The different characteristics of the contraction responses in renal and mesenteric arteries compared with umbilical artery are intriguing and suggest fundamental differences exist among the vessels. Structural differences among the vessels are one obvious factor that could contribute to the observed differences in responses of the vessels. Because the umbilical artery is a much thicker-walled vessel than the renal or mesenteric artery, the ability of ANG II to reach ANG II receptors may be relatively delayed. Furthermore, Arens et al.(32) found vascular smooth muscle from fetal femoral arteries and aorta to be biochemically and functionally immature compared with umbilical and adult arteries. Specifically, actin and total myosin content were greater in the umbilical artery, and myosin heavy chain (MHC) isoform composition also differed. These differences in contractile protein composition could alter the contractile capacities of the different vessels. However, both renal and mesenteric arteries underwent stable, sustained contractile responses to KCl.

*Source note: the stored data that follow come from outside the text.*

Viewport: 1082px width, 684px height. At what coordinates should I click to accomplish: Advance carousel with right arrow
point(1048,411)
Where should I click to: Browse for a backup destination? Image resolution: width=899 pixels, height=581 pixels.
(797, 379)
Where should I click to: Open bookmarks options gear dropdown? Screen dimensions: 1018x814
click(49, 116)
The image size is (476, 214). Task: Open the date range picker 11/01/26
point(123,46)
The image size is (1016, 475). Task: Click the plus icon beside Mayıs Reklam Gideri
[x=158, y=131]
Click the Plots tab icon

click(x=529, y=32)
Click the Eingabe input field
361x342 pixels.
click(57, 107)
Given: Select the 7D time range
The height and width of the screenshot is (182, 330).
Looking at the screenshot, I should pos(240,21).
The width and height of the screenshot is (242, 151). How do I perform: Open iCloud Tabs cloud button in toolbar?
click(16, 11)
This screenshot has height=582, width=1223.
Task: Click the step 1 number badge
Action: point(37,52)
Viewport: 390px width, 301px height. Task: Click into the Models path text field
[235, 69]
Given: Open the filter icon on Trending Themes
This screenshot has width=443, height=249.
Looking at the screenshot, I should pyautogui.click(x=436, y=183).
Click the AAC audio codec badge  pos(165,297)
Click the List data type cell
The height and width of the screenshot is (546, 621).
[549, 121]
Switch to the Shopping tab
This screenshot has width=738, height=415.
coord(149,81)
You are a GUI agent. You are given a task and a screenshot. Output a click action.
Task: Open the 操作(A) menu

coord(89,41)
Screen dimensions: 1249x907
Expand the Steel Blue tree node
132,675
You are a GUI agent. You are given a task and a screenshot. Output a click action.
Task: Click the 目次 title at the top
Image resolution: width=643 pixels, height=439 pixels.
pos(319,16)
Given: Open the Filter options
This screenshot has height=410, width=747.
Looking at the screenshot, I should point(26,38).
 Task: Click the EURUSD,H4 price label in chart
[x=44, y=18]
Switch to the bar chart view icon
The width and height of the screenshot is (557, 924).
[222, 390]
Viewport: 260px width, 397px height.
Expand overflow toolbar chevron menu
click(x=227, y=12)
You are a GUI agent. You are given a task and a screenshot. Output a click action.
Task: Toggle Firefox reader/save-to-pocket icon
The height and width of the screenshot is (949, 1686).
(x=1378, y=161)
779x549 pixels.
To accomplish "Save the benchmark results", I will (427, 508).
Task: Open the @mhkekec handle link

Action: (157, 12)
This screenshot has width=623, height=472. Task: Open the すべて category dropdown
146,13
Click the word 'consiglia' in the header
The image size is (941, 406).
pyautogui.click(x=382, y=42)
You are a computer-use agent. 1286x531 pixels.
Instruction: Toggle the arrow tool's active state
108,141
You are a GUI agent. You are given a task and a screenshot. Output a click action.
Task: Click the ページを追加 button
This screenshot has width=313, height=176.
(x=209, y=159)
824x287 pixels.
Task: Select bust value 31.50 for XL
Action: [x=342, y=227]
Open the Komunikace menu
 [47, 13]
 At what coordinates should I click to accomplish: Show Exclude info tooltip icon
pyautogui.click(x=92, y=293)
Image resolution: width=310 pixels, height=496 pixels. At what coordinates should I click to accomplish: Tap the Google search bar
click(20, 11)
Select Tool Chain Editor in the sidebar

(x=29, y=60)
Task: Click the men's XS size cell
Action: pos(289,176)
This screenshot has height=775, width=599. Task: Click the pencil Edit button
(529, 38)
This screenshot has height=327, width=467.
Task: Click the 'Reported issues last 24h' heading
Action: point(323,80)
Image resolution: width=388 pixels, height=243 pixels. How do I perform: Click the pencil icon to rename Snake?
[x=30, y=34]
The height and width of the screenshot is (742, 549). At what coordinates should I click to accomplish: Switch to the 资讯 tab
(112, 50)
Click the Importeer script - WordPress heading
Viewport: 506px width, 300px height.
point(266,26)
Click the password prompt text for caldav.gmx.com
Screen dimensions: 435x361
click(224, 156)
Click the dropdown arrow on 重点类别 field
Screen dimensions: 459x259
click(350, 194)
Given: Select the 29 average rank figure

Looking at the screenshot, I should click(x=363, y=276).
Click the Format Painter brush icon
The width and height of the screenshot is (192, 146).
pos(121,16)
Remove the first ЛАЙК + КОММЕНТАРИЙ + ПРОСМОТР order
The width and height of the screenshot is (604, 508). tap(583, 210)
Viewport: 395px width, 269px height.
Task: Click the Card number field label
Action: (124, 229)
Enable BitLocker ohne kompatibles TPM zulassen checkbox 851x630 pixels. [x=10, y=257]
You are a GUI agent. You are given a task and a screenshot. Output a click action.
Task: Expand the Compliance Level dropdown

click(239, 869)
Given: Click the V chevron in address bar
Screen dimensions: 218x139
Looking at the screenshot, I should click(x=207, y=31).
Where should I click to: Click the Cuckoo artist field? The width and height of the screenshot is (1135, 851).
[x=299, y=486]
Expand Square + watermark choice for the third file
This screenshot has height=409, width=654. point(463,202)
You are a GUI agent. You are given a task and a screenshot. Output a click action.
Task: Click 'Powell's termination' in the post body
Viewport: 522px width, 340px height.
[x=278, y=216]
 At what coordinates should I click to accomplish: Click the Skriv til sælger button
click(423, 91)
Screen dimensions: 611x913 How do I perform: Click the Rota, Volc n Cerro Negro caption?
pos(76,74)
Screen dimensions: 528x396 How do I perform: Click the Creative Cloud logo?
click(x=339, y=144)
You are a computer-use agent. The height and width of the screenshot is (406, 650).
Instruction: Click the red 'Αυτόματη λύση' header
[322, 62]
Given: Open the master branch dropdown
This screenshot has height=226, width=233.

ANG II is known to induce the release of arachidonic acid metabolites, and cyclooxygenase and lipoxygenase inhibitors have been shown to alter ANG II-mediated contractile responses in umbilical and systemic arteries (3335). We therefore postulated that generation of vasoactive prostanoids might contribute to the different types of contractile responses among the arteries studied. At the highest concentration tested, indomethacin (10−6 M) significantly potentiated the responses to ANG II in renal and mesenteric, but not umbilical, arteries. The transient nature of the ANG II-induced responses was not altered by indomethacin. These findings suggest differences in basal production or ANG II-induced release of vasoactive arachidonic acid metabolites may contribute more to regulating fetal systemic than umbilical artery responsiveness to ANG II. In vivo, prostacyclin infusion has no effect on ovine umbilical-placental resistance, possibly because of the lack of functional receptors (36, 37). Yoshimura et al.(38, 39) have demonstrated that basal prostaglandin production is greater in mesenteric artery than placental vessels, although ANG II increased placental but not mesenteric artery production of prostaglandin E and prostacyclin derivatives. In rats, participation of prostanoids in regulating the vascular response to ANG II is also dependent on developmental stage and blood vessel type (35). Thus, regional differences in the balance between vasodilating and vasoconstricting prostaglandins may directly affect vascular tone in these fetal vessels. Finally, indomethacin, at high concentrations, may directly inhibit prostacyclin-mediated vasodilation and thereby potentiate vasoconstrictive effects of ANG II independent of changes in prostaglandin synthesis (40).

The mechanisms by which ANG II modulates cardiovascular function and blood pressure during fetal life and immediately after birth remain to be fully elucidated. We have previously shown in newborn lambs that both systemic and intracerebroventricular infusion of losartan decreases arterial pressure and alters efferent sympathetic activity, suggesting involvement of peripheral and central AT1 receptors in neural control of circulatory function (16). The finding of a sustained contractile response of the umbilical artery to ANG II is consistent with previous findings that the umbilical artery displays a greater responsiveness to ANG II than the fetal systemic vasculature and supports the hypothesis that ANG II regulates fetal blood pressure by modulating the umbilical-placental vascular bed. The decreased responsiveness of systemic arteries to ANG II may be related to ANG II-stimulated release of vasodilating prostaglandins or paracrine release of other vasoactive substances. Although our results demonstrate that the AT1 receptor is present and functionally active in large systemic arteries of term fetal sheep, these findings may not be representative of responses of the whole vascular bed. Additional studies of resistance vessels are needed to determine whether a direct effect of ANG II on peripheral vascular AT1 receptors contributes to modulation of arterial pressure after the transition from fetal to newborn life, when the umbilical circulation no longer contributes to total peripheral resistance.